En dépit des apparences, un mandat dual n’implique pas une parité entre les objectifs d’inflation et d’activité. Il y a plutôt disparité à la fois au niveau de la conception de la politique monétaire et de sa mise en œuvre.  Les réactions de la FED, tant tenues pour une illustration éloquente, ne reflètent pas, comme le souligne Paul Rabanel, l’attribution d’un même poids relatif à l’inflation et à l’emploi. En période d’expansion, L’autorité monétaire s’attache à la maîtrise de l’inflation en lissant les taux d’intérêt et, à la lutte contre la montée du chômage lors de creux conjoncturels.
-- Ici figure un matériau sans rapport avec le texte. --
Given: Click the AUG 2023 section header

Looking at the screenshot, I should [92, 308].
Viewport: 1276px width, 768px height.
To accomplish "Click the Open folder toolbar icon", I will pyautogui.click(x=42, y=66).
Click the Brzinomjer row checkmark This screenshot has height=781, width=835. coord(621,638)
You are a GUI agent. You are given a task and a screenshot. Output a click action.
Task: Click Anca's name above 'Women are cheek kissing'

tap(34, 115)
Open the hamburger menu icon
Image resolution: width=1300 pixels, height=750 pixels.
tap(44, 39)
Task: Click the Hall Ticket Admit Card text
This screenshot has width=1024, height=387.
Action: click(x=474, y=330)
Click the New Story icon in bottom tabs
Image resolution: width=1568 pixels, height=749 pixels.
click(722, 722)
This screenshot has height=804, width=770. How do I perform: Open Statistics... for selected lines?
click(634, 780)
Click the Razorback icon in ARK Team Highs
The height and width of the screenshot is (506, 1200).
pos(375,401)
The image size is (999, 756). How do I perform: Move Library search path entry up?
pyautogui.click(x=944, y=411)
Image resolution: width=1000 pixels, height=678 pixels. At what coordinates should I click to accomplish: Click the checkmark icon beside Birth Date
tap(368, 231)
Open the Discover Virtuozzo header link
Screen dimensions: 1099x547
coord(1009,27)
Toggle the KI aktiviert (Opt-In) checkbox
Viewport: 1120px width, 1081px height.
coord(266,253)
Les missions de la Banque des banques américaine sont bien marquées depuis Volker (1979) et Greanspean (1987-2006) par l’évitement du « précipice de l’inflation ». La préconisation du mandat dual est ainsi vulnérable à la critique suite à son procédé rhétorique de l’exemple, mais également quant aux vertus qu’elle prête aux expansions monétaires qu’elle tient pour une évidence se passant d’étayage argumentaire. Profitant de la tolérance à l’implicite, elle considère acquises deux relations fondamentales L’une stipule que l’expansion monétaire entraîne une montée de l’inflation qui allège le poids des dettes privée et publique et stimule la demande globale. L’autre exprime un lien positif entre l’inflation et l’emploi : en cas de sous-emploi, la progression de la masse monétaire génère, dans le contexte de prix rigides, une réduction du chômage. Ces relations font l’objet de remises en cause. La liaison entre masse monétaire et inflation apparaît instable : outre qu’un même taux de celle-ci se trouve associé à des rythmes différents de celle-là, des actions de lutte contre le risque de déflation par des injections massives de liquidités n’ont pas pu relancer l’inflation et agir sur l’économie réelle. Dans le même temps, la grande modération de l’inflation intervenue depuis plus de trois décennies est couplée à des niveaux variables d’activité.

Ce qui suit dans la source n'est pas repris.